- _Brief_: This exercise calls for an exact copy of the data below.
====
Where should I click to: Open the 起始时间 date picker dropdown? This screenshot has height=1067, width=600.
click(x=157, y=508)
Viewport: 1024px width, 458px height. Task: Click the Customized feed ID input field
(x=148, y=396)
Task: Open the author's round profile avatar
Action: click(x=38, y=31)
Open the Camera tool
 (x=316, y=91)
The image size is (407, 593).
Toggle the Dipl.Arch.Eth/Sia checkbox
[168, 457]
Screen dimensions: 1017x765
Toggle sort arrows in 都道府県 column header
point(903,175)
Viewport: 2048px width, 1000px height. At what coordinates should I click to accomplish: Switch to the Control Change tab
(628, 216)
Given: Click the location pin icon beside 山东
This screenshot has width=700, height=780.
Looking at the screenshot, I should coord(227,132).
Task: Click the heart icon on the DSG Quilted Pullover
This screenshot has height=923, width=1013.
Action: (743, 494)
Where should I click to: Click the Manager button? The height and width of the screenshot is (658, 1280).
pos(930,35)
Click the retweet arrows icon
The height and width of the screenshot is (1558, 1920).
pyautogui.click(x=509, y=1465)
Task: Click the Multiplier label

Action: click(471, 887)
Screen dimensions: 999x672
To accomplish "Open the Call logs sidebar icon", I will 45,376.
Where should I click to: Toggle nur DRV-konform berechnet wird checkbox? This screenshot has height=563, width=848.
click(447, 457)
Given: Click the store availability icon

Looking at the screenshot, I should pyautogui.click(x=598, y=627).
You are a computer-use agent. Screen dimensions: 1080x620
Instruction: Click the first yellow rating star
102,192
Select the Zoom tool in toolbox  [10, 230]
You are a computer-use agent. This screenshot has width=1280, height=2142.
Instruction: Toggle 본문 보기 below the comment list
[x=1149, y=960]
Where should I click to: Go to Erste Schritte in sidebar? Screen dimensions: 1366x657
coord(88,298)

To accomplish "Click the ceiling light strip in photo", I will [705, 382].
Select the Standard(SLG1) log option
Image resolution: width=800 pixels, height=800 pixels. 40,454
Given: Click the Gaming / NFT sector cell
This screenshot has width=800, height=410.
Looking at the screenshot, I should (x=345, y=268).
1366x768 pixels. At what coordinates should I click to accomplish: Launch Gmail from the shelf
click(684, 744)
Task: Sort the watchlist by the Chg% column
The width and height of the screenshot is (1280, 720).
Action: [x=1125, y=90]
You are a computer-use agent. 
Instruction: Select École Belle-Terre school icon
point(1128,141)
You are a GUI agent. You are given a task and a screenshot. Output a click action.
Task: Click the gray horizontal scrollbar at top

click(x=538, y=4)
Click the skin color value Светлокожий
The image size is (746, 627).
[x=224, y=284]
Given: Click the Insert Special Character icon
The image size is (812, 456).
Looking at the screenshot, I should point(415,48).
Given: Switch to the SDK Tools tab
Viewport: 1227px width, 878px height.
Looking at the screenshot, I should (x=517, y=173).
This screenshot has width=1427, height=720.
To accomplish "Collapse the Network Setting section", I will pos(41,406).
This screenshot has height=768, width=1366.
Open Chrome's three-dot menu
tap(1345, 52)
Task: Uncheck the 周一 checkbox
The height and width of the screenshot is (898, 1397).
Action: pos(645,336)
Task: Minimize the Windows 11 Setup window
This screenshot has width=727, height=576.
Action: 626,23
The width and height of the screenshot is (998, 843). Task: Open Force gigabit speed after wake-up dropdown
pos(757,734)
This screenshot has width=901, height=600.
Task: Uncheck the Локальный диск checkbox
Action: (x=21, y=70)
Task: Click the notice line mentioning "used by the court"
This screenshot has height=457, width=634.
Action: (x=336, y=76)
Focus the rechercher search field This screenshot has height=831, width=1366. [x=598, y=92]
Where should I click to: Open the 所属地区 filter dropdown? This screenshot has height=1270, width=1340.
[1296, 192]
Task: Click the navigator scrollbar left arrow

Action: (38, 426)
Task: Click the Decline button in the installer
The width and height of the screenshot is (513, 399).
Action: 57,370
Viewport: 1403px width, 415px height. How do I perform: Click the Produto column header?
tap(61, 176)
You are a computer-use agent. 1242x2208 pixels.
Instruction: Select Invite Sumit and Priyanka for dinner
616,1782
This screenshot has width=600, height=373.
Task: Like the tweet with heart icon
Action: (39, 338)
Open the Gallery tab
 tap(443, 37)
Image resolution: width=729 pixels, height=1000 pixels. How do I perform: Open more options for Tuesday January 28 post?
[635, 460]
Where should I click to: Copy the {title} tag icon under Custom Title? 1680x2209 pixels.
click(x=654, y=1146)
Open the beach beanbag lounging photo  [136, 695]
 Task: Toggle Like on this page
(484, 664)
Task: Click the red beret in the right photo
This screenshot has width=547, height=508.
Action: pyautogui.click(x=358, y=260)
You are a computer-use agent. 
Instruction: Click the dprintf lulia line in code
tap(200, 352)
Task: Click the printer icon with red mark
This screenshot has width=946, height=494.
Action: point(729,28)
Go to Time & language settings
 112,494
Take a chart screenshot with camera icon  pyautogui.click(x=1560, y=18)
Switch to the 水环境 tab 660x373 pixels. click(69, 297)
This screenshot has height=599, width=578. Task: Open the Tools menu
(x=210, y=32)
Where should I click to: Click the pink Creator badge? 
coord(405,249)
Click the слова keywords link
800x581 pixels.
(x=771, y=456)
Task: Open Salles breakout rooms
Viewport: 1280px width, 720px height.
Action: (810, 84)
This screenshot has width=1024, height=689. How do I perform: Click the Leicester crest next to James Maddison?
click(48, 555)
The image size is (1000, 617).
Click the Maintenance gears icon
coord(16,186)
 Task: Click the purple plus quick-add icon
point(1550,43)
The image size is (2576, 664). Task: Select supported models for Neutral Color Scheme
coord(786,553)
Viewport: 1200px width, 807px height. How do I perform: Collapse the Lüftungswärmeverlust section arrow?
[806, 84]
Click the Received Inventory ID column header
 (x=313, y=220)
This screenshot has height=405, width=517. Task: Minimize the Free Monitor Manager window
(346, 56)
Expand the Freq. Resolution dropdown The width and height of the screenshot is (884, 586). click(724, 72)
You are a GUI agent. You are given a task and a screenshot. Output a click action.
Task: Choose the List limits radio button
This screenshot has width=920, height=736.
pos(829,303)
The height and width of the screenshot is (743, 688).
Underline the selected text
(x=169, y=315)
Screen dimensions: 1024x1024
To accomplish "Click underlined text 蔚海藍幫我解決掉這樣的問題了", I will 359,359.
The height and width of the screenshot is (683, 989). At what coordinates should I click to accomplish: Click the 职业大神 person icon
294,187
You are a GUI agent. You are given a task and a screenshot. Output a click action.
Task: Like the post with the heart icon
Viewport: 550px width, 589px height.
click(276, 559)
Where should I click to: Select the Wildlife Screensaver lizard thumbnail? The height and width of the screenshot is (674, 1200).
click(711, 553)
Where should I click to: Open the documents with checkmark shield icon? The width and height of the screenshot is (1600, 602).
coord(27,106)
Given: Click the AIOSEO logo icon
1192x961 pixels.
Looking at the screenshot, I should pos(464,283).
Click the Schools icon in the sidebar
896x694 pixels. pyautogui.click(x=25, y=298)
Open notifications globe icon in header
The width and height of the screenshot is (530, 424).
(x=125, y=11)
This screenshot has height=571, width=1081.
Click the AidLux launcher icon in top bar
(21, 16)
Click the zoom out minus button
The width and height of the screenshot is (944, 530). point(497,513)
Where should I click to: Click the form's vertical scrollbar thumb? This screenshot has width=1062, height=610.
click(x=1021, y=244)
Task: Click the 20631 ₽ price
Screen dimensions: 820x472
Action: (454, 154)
====
- _Task solution_:
Where should I click to: Open the 起始时间 date picker dropdown? This screenshot has height=1067, width=600.
click(x=157, y=508)
Viewport: 1024px width, 458px height. Task: Click the Customized feed ID input field
(x=148, y=396)
Task: Open the author's round profile avatar
Action: click(x=38, y=31)
Open the Camera tool
 (x=316, y=91)
The image size is (407, 593).
Toggle the Dipl.Arch.Eth/Sia checkbox
[168, 457]
Screen dimensions: 1017x765
Toggle sort arrows in 都道府県 column header
point(903,175)
Viewport: 2048px width, 1000px height. At what coordinates should I click to accomplish: Switch to the Control Change tab
(628, 216)
Given: Click the location pin icon beside 山东
This screenshot has width=700, height=780.
Looking at the screenshot, I should coord(227,132).
Task: Click the heart icon on the DSG Quilted Pullover
This screenshot has height=923, width=1013.
Action: (743, 494)
Where should I click to: Click the Manager button? The height and width of the screenshot is (658, 1280).
pos(930,35)
Click the retweet arrows icon
The height and width of the screenshot is (1558, 1920).
pyautogui.click(x=509, y=1465)
Task: Click the Multiplier label

Action: click(471, 887)
Screen dimensions: 999x672
To accomplish "Open the Call logs sidebar icon", I will 45,376.
Where should I click to: Toggle nur DRV-konform berechnet wird checkbox? This screenshot has height=563, width=848.
click(447, 457)
Given: Click the store availability icon

Looking at the screenshot, I should pyautogui.click(x=598, y=627).
You are a computer-use agent. Screen dimensions: 1080x620
Instruction: Click the first yellow rating star
102,192
Select the Zoom tool in toolbox  [10, 230]
You are a computer-use agent. This screenshot has width=1280, height=2142.
Instruction: Toggle 본문 보기 below the comment list
[x=1149, y=960]
Where should I click to: Go to Erste Schritte in sidebar? Screen dimensions: 1366x657
coord(88,298)

To accomplish "Click the ceiling light strip in photo", I will [705, 382].
Select the Standard(SLG1) log option
Image resolution: width=800 pixels, height=800 pixels. 40,454
Given: Click the Gaming / NFT sector cell
This screenshot has width=800, height=410.
Looking at the screenshot, I should (x=345, y=268).
1366x768 pixels. At what coordinates should I click to accomplish: Launch Gmail from the shelf
click(684, 744)
Task: Sort the watchlist by the Chg% column
The width and height of the screenshot is (1280, 720).
Action: [x=1125, y=90]
You are a computer-use agent. 
Instruction: Select École Belle-Terre school icon
point(1128,141)
You are a GUI agent. You are given a task and a screenshot. Output a click action.
Task: Click the gray horizontal scrollbar at top

click(x=538, y=4)
Click the skin color value Светлокожий
The image size is (746, 627).
[x=224, y=284]
Given: Click the Insert Special Character icon
The image size is (812, 456).
Looking at the screenshot, I should point(415,48).
Given: Switch to the SDK Tools tab
Viewport: 1227px width, 878px height.
Looking at the screenshot, I should (x=517, y=173).
This screenshot has width=1427, height=720.
To accomplish "Collapse the Network Setting section", I will pos(41,406).
This screenshot has height=768, width=1366.
Open Chrome's three-dot menu
tap(1345, 52)
Task: Uncheck the 周一 checkbox
The height and width of the screenshot is (898, 1397).
Action: pos(645,336)
Task: Minimize the Windows 11 Setup window
This screenshot has width=727, height=576.
Action: 626,23
The width and height of the screenshot is (998, 843). Task: Open Force gigabit speed after wake-up dropdown
pos(757,734)
This screenshot has width=901, height=600.
Task: Uncheck the Локальный диск checkbox
Action: (x=21, y=70)
Task: Click the notice line mentioning "used by the court"
This screenshot has height=457, width=634.
Action: (x=336, y=76)
Focus the rechercher search field This screenshot has height=831, width=1366. [x=598, y=92]
Where should I click to: Open the 所属地区 filter dropdown? This screenshot has height=1270, width=1340.
[1296, 192]
Task: Click the navigator scrollbar left arrow

Action: (38, 426)
Task: Click the Decline button in the installer
The width and height of the screenshot is (513, 399).
Action: 57,370
Viewport: 1403px width, 415px height. How do I perform: Click the Produto column header?
tap(61, 176)
You are a computer-use agent. 1242x2208 pixels.
Instruction: Select Invite Sumit and Priyanka for dinner
616,1782
This screenshot has width=600, height=373.
Task: Like the tweet with heart icon
Action: (39, 338)
Open the Gallery tab
 tap(443, 37)
Image resolution: width=729 pixels, height=1000 pixels. How do I perform: Open more options for Tuesday January 28 post?
[635, 460]
Where should I click to: Copy the {title} tag icon under Custom Title? 1680x2209 pixels.
click(x=654, y=1146)
Open the beach beanbag lounging photo  [136, 695]
 Task: Toggle Like on this page
(484, 664)
Task: Click the red beret in the right photo
This screenshot has width=547, height=508.
Action: pyautogui.click(x=358, y=260)
You are a computer-use agent. 
Instruction: Click the dprintf lulia line in code
tap(200, 352)
Task: Click the printer icon with red mark
This screenshot has width=946, height=494.
Action: point(729,28)
Go to Time & language settings
 112,494
Take a chart screenshot with camera icon  pyautogui.click(x=1560, y=18)
Switch to the 水环境 tab 660x373 pixels. click(69, 297)
This screenshot has height=599, width=578. Task: Open the Tools menu
(x=210, y=32)
Where should I click to: Click the pink Creator badge? 
coord(405,249)
Click the слова keywords link
800x581 pixels.
(x=771, y=456)
Task: Open Salles breakout rooms
Viewport: 1280px width, 720px height.
Action: (810, 84)
This screenshot has width=1024, height=689. How do I perform: Click the Leicester crest next to James Maddison?
click(48, 555)
The image size is (1000, 617).
Click the Maintenance gears icon
coord(16,186)
 Task: Click the purple plus quick-add icon
point(1550,43)
The image size is (2576, 664). Task: Select supported models for Neutral Color Scheme
coord(786,553)
Viewport: 1200px width, 807px height. How do I perform: Collapse the Lüftungswärmeverlust section arrow?
[806, 84]
Click the Received Inventory ID column header
 (x=313, y=220)
This screenshot has height=405, width=517. Task: Minimize the Free Monitor Manager window
(346, 56)
Expand the Freq. Resolution dropdown The width and height of the screenshot is (884, 586). click(724, 72)
You are a GUI agent. You are given a task and a screenshot. Output a click action.
Task: Choose the List limits radio button
This screenshot has width=920, height=736.
pos(829,303)
The height and width of the screenshot is (743, 688).
Underline the selected text
(x=169, y=315)
Screen dimensions: 1024x1024
To accomplish "Click underlined text 蔚海藍幫我解決掉這樣的問題了", I will 359,359.
The height and width of the screenshot is (683, 989). At what coordinates should I click to accomplish: Click the 职业大神 person icon
294,187
You are a GUI agent. You are given a task and a screenshot. Output a click action.
Task: Like the post with the heart icon
Viewport: 550px width, 589px height.
click(276, 559)
Where should I click to: Select the Wildlife Screensaver lizard thumbnail? The height and width of the screenshot is (674, 1200).
click(711, 553)
Where should I click to: Open the documents with checkmark shield icon? The width and height of the screenshot is (1600, 602).
coord(27,106)
Given: Click the AIOSEO logo icon
1192x961 pixels.
Looking at the screenshot, I should pos(464,283).
Click the Schools icon in the sidebar
896x694 pixels. pyautogui.click(x=25, y=298)
Open notifications globe icon in header
The width and height of the screenshot is (530, 424).
(x=125, y=11)
This screenshot has height=571, width=1081.
Click the AidLux launcher icon in top bar
(21, 16)
Click the zoom out minus button
The width and height of the screenshot is (944, 530). point(497,513)
Where should I click to: Click the form's vertical scrollbar thumb? This screenshot has width=1062, height=610.
click(x=1021, y=244)
Task: Click the 20631 ₽ price
Screen dimensions: 820x472
Action: (454, 154)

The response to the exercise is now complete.